Politica
Primarie Pd, tracollo dell'affluenza. Le stime Pd: meno di 1,5 milioni
Renzi vince le primarie Pd, poi lite con Mattarella sulle elezioni politiche anticipate
Su un punto nel Pd sono d'accordo: le primarie del 30 aprile saranno un clamoroso flop in termini di affluenza ai seggi-gazebo.

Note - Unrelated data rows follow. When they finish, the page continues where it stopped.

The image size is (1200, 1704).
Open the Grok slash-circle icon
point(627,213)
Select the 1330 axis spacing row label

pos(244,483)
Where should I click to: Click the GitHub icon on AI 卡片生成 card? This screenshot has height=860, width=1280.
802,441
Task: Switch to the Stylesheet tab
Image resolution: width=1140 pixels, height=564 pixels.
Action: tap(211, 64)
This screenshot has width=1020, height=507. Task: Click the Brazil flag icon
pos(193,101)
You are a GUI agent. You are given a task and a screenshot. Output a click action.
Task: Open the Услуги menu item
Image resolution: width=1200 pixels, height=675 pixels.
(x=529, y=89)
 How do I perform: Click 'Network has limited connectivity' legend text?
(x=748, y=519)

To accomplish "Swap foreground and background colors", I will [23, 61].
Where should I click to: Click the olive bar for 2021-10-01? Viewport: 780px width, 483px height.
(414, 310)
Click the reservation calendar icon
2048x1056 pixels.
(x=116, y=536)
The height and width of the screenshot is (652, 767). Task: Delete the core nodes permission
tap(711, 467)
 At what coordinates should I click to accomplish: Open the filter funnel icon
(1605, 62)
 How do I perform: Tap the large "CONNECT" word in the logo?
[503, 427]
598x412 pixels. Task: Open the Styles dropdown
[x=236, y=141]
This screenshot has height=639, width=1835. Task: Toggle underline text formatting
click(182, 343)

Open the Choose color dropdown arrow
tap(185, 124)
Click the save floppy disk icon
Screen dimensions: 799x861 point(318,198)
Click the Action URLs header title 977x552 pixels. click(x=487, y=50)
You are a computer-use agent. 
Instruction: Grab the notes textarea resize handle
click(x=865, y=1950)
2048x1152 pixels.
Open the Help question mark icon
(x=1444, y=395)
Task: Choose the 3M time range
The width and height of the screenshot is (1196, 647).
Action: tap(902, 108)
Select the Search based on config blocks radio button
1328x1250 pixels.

Le stime che si fanno al Nazareno, e che Affaritaliani.it ha avuto modo di consultare, parlano di una partecipazione al voto tra 1,3 e 1,5 milioni (il dato in realtà è più vicino a 1,3 che a 1,5), comunque nettamente sotto quota 2 milioni e quindi meno della metà dell'affluenza per le primarie del 2013 (circa 3 milioni di votanti).
Come confermano i sondaggi, è praticamente certo che con questa partecipazione così scarsa si riproporranno nelle urne i rapporti di forza che abbiamo visto tra gli iscritti, e quindi Matteo Renzi si prepara a vincere con una percetuale tra il 65 e il 70%, Andrea Orlando arriverà secondo e Michele Emiliano terzo. L'ex premier ha tutto l'interesse a mantenere bassa l'affluenza e l'interesse verso le primarie proprio per cristallizzare i risultati dei circoli. Ecco perché - affermano dal fronte Orlando ed Emiliano - "Matteo continua a scappare dal confronto e non vuole pubblicizzare la sfida del 30 aprile".
Ma che cosa farà Renzi dopo le primarie? Nel Pd (e non solo) è opinione diffusa che il segretario dem, non appena ottenuta la ricoferma, punti ad accelerare sulle modifiche alla legge elettorale per poi cercare l'"incidente" in Senato per mandare a casa il governo Gentiloni e chiedere le elezioni anticipate subito dopo l'estate. Il timore, se le urne fossero all'inizio del 2018, è quello di andare in campagna elettorale con una manovra economica restrittiva (inevitabile visto il diktat di Bruxelles).
Ma la strategia di Renzi rischia di creare nuove fibrillazioni nel Pd (Orlando ed Emiliano non vogliono il voto nel 2017), tensioni con il ministro dell'Economia Padoan (garante dei rapporti con l'Unione europea) e soprattutto un braccio di ferro tra il leader del partito di maggioranza relativa in Parlamento e il Presidente della Repubblica. Mattarella, comunque obbligato Costituzione alla mano a sciogliere le Camere nel caso in cui non ci sia una maggioranza, non ha alcuna fretta di mandare il Paese ad elezioni e preferirebbe attendere il prossimo anno. Insomma, la tarda primavera rischia di essere politicamente bollente.